Task goal =>
Please write the following entries out once more, exactly.

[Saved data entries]
==*==

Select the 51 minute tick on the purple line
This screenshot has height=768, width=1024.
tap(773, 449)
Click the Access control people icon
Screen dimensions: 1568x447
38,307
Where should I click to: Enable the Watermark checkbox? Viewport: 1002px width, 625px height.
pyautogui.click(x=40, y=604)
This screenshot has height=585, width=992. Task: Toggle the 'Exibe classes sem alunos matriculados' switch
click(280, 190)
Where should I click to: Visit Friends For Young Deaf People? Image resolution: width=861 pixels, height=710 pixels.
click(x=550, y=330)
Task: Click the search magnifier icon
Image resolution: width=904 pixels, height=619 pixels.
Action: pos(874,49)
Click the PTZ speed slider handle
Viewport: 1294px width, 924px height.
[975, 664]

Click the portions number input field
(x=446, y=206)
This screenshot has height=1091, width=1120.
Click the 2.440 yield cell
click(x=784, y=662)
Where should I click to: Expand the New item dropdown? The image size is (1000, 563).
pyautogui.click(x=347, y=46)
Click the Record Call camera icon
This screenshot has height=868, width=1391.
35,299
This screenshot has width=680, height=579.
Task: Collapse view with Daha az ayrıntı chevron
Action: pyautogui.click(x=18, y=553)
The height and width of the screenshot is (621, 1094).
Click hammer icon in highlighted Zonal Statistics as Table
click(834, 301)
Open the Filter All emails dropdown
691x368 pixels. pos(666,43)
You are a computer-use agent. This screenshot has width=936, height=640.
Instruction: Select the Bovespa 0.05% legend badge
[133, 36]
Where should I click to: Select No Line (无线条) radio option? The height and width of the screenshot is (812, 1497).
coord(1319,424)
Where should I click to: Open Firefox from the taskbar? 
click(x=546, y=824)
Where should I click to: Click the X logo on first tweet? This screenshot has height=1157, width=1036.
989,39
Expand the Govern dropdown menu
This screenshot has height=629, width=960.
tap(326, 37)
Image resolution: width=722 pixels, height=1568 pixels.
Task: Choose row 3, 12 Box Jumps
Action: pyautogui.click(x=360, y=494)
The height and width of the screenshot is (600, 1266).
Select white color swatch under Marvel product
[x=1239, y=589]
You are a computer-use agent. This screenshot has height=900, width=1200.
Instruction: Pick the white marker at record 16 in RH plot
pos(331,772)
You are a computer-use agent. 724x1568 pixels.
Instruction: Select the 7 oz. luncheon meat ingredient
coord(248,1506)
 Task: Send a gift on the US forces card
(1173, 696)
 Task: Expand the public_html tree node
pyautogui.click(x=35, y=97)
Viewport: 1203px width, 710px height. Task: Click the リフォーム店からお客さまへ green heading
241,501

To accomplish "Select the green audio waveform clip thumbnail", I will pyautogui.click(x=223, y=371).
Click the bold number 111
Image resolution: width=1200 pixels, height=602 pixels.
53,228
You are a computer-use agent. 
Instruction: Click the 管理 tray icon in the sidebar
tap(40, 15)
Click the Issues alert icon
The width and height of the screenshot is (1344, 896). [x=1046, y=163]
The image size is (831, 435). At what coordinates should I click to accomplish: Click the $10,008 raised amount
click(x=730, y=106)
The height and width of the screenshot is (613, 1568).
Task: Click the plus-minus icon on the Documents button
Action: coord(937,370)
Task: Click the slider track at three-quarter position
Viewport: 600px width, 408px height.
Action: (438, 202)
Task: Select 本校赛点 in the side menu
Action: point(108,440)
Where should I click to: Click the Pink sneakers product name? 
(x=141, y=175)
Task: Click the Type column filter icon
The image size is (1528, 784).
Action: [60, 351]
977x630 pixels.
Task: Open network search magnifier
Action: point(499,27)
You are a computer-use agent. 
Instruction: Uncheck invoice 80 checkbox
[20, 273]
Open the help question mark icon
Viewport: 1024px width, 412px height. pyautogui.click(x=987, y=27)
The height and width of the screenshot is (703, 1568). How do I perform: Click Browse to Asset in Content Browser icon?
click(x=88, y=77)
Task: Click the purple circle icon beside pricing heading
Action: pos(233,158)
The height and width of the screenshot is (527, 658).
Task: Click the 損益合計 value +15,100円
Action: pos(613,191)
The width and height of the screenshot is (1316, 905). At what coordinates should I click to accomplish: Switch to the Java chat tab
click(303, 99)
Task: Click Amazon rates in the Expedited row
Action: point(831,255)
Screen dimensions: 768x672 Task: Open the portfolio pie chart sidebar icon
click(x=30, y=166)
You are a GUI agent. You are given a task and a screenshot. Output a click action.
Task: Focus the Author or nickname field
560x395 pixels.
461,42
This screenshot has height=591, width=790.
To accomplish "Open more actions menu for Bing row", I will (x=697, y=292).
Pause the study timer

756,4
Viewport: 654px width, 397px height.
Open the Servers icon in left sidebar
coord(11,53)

==*==

Completed task =>
Select the 51 minute tick on the purple line
This screenshot has height=768, width=1024.
tap(773, 449)
Click the Access control people icon
Screen dimensions: 1568x447
38,307
Where should I click to: Enable the Watermark checkbox? Viewport: 1002px width, 625px height.
pyautogui.click(x=40, y=604)
This screenshot has height=585, width=992. Task: Toggle the 'Exibe classes sem alunos matriculados' switch
click(280, 190)
Where should I click to: Visit Friends For Young Deaf People? Image resolution: width=861 pixels, height=710 pixels.
click(x=550, y=330)
Task: Click the search magnifier icon
Image resolution: width=904 pixels, height=619 pixels.
Action: pos(874,49)
Click the PTZ speed slider handle
Viewport: 1294px width, 924px height.
[975, 664]

Click the portions number input field
(x=446, y=206)
This screenshot has height=1091, width=1120.
Click the 2.440 yield cell
click(x=784, y=662)
Where should I click to: Expand the New item dropdown? The image size is (1000, 563).
pyautogui.click(x=347, y=46)
Click the Record Call camera icon
This screenshot has height=868, width=1391.
35,299
This screenshot has width=680, height=579.
Task: Collapse view with Daha az ayrıntı chevron
Action: pyautogui.click(x=18, y=553)
The height and width of the screenshot is (621, 1094).
Click hammer icon in highlighted Zonal Statistics as Table
click(834, 301)
Open the Filter All emails dropdown
691x368 pixels. pos(666,43)
You are a computer-use agent. This screenshot has width=936, height=640.
Instruction: Select the Bovespa 0.05% legend badge
[133, 36]
Where should I click to: Select No Line (无线条) radio option? The height and width of the screenshot is (812, 1497).
coord(1319,424)
Where should I click to: Open Firefox from the taskbar? 
click(x=546, y=824)
Where should I click to: Click the X logo on first tweet? This screenshot has height=1157, width=1036.
989,39
Expand the Govern dropdown menu
This screenshot has height=629, width=960.
tap(326, 37)
Image resolution: width=722 pixels, height=1568 pixels.
Task: Choose row 3, 12 Box Jumps
Action: pyautogui.click(x=360, y=494)
The height and width of the screenshot is (600, 1266).
Select white color swatch under Marvel product
[x=1239, y=589]
You are a computer-use agent. This screenshot has height=900, width=1200.
Instruction: Pick the white marker at record 16 in RH plot
pos(331,772)
You are a computer-use agent. 724x1568 pixels.
Instruction: Select the 7 oz. luncheon meat ingredient
coord(248,1506)
 Task: Send a gift on the US forces card
(1173, 696)
 Task: Expand the public_html tree node
pyautogui.click(x=35, y=97)
Viewport: 1203px width, 710px height. Task: Click the リフォーム店からお客さまへ green heading
241,501

To accomplish "Select the green audio waveform clip thumbnail", I will pyautogui.click(x=223, y=371).
Click the bold number 111
Image resolution: width=1200 pixels, height=602 pixels.
53,228
You are a computer-use agent. 
Instruction: Click the 管理 tray icon in the sidebar
tap(40, 15)
Click the Issues alert icon
The width and height of the screenshot is (1344, 896). [x=1046, y=163]
The image size is (831, 435). At what coordinates should I click to accomplish: Click the $10,008 raised amount
click(x=730, y=106)
The height and width of the screenshot is (613, 1568).
Task: Click the plus-minus icon on the Documents button
Action: coord(937,370)
Task: Click the slider track at three-quarter position
Viewport: 600px width, 408px height.
Action: (438, 202)
Task: Select 本校赛点 in the side menu
Action: point(108,440)
Where should I click to: Click the Pink sneakers product name? 
(x=141, y=175)
Task: Click the Type column filter icon
The image size is (1528, 784).
Action: [60, 351]
977x630 pixels.
Task: Open network search magnifier
Action: point(499,27)
You are a computer-use agent. 
Instruction: Uncheck invoice 80 checkbox
[20, 273]
Open the help question mark icon
Viewport: 1024px width, 412px height. pyautogui.click(x=987, y=27)
The height and width of the screenshot is (703, 1568). How do I perform: Click Browse to Asset in Content Browser icon?
click(x=88, y=77)
Task: Click the purple circle icon beside pricing heading
Action: pos(233,158)
The height and width of the screenshot is (527, 658).
Task: Click the 損益合計 value +15,100円
Action: pos(613,191)
The width and height of the screenshot is (1316, 905). At what coordinates should I click to accomplish: Switch to the Java chat tab
click(303, 99)
Task: Click Amazon rates in the Expedited row
Action: point(831,255)
Screen dimensions: 768x672 Task: Open the portfolio pie chart sidebar icon
click(x=30, y=166)
You are a GUI agent. You are given a task and a screenshot. Output a click action.
Task: Focus the Author or nickname field
560x395 pixels.
461,42
This screenshot has height=591, width=790.
To accomplish "Open more actions menu for Bing row", I will (x=697, y=292).
Pause the study timer

756,4
Viewport: 654px width, 397px height.
Open the Servers icon in left sidebar
coord(11,53)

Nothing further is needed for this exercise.